Frontend y backend son las dos mitades de cualquier producto digital. La primera es la cara visible —donde se decide la primera impresión, la conversión, la accesibilidad—. La segunda es la columna vertebral —donde vive la lógica, los datos, la integración con todo lo demás—. Las dos importan; ninguna es opcional.

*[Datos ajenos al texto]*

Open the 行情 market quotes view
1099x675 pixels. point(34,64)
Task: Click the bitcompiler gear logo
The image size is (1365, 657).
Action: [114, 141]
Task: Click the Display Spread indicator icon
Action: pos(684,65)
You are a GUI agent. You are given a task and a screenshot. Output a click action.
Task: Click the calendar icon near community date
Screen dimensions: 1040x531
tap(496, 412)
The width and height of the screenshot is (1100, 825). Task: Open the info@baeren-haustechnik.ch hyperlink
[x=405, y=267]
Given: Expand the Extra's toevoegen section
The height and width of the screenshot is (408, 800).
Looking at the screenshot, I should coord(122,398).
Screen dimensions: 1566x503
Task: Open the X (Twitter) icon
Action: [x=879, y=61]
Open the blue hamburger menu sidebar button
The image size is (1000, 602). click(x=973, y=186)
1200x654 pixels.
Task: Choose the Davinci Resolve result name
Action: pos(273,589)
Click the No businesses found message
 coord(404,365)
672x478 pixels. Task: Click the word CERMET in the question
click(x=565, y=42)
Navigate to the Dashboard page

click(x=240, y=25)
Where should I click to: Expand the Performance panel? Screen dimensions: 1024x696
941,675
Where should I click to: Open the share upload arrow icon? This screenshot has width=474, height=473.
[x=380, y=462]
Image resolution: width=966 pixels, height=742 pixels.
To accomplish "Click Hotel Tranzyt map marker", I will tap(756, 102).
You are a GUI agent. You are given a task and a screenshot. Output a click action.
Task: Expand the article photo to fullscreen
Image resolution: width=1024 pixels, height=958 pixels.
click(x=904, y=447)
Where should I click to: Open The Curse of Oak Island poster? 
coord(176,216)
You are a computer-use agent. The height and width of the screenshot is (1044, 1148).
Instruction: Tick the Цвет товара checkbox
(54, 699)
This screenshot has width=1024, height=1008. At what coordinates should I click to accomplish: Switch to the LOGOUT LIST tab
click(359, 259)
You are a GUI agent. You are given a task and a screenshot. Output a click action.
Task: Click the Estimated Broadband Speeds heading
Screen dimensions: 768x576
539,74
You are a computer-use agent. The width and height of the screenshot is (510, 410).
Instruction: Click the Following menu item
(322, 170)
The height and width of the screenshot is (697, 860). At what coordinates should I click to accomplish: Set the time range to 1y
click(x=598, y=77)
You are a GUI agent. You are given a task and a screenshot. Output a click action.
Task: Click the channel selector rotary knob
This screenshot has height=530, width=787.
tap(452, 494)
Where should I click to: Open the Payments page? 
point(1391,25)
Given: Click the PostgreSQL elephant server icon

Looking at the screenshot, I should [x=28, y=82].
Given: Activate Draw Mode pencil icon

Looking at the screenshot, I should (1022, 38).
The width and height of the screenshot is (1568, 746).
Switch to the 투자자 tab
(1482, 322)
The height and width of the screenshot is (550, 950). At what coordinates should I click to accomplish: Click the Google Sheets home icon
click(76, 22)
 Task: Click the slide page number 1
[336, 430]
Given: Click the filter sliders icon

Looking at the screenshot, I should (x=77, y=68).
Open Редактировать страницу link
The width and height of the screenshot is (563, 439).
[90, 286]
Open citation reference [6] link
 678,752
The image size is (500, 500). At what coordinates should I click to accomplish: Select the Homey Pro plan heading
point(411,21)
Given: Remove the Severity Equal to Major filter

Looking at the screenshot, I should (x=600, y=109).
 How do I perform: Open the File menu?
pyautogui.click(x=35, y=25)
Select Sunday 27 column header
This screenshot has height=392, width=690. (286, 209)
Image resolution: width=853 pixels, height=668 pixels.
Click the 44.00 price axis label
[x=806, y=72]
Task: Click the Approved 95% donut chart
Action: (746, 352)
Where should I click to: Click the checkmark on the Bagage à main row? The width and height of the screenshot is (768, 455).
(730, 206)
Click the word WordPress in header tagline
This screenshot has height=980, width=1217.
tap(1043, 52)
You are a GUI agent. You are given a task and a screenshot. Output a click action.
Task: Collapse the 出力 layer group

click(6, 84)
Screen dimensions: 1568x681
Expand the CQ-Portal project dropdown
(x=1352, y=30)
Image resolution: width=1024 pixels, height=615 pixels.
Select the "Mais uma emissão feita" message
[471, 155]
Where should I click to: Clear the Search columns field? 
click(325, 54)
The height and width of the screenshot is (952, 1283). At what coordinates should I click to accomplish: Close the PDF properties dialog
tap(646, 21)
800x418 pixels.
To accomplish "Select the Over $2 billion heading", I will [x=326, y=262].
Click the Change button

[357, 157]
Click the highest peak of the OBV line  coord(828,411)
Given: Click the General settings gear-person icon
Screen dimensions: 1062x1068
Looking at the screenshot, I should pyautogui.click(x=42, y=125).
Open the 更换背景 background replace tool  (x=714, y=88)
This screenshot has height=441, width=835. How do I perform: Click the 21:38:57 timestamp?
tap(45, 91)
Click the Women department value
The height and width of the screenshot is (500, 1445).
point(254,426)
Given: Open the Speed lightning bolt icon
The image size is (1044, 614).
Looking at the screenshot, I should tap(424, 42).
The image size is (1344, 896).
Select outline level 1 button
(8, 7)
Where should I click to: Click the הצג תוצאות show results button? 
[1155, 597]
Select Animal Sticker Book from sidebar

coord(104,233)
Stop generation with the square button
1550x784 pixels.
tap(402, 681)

Para un equipo de marketing, entender la distinción no requiere programar. Requiere saber lo suficiente para diagnosticar dónde está un problema, dialogar con desarrolladores con vocabulario común, y tomar decisiones de proyecto con conciencia de qué implica cada elección. Cuando esa conversación funciona, los productos digitales se construyen mejor y los problemas se resuelven más rápido.

Referencias rápidas

  • Frontend = lo visible, vive en navegador. HTML, CSS, JavaScript/TypeScript.
  • Backend = lo invisible, vive en servidor. Bases de datos, APIs, lógica.
  • Lenguajes frontend hoy: TypeScript es estándar; React lidera frameworks.
  • Lenguajes backend: TypeScript/Node, Python, Go, Java, PHP, Ruby —depende del ecosistema.
  • Full-stack frameworks: Next.js (líder), Nuxt, Remix, SvelteKit, Astro.
  • Bases de datos: PostgreSQL como gold standard relacional; MongoDB en NoSQL.
  • Frontera difusa con Server Components, Edge Functions, JAMstack.
  • Para diagnosticar: si es visual o de interacción, mira frontend. Si es de datos o integración, mira backend.
  • Pedir desarrollo sin especificar rol produce candidatos equivocados.
  • Mantenimiento es continuo, no proyecto cerrado.
  • Staging antes de producción protege incidentes.